Watson gives the place name "Lairig Dhru", meaning pass of Dhru or Druie, with the local pronunciation "Laarig Groo". He suggests the "probable" derivation as from Drudhadh meaning oozing. Any visitor to the summit of the Lairig Ghru would accept that as a possible derivation because two watercourses, one on each side of the summit, appear to "ooze" from the valley floor.

However, Gordon is much less certain about the derivation of the name, writing:

As a place-name Lairig Ghru remains an enigma. Lairig means hill pass, and map-makers of the nineteenth century solved the problem to their own satisfaction by substituting for Ghru the word Ghruamach, for which they had apparently not the slightest authority.
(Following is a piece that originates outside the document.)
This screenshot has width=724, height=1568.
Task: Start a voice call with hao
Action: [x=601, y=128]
Ghruamach means forbidding or surly, and forbidding the Lairig often is in wild weather ... But authorities on place-names reject these suggestions, and are obliged to leave the name Ghru a mystery, although it seems to contain the same root as the Allt Dhru burn which drains it to the north. MacBain a distinguished philologist, writes that the name is “probably the Pass of Druie river, from root dru, flow, as in Gaulish Druentia” —Gordon (1948) (p308)
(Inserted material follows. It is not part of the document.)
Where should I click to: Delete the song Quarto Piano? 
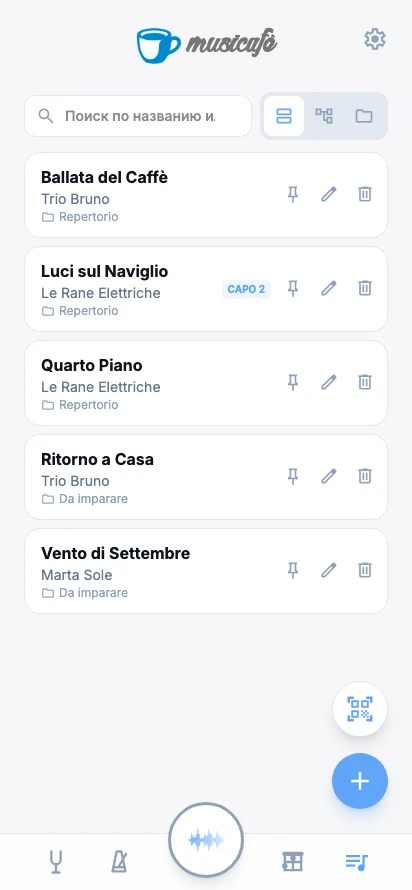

The weight of suggestion is - therefore - that Lairig Ghru is certainly the hill pass (of something) and that something is probably related to the water flowing from the floor of the valley close to the summit.

Many gaelic place names have lost their original spelling and meaning through translation into English. The prolific and late Dundonian mountaineer, Syd Scroggie felt that the name Lairig Ghru was such a case and suggested that the Lairig Ghru was the Lairig Ruadh (Red Pass). This fits with the original name of the mountain range, "Am Monadh Ruadh" (The Red Mountains).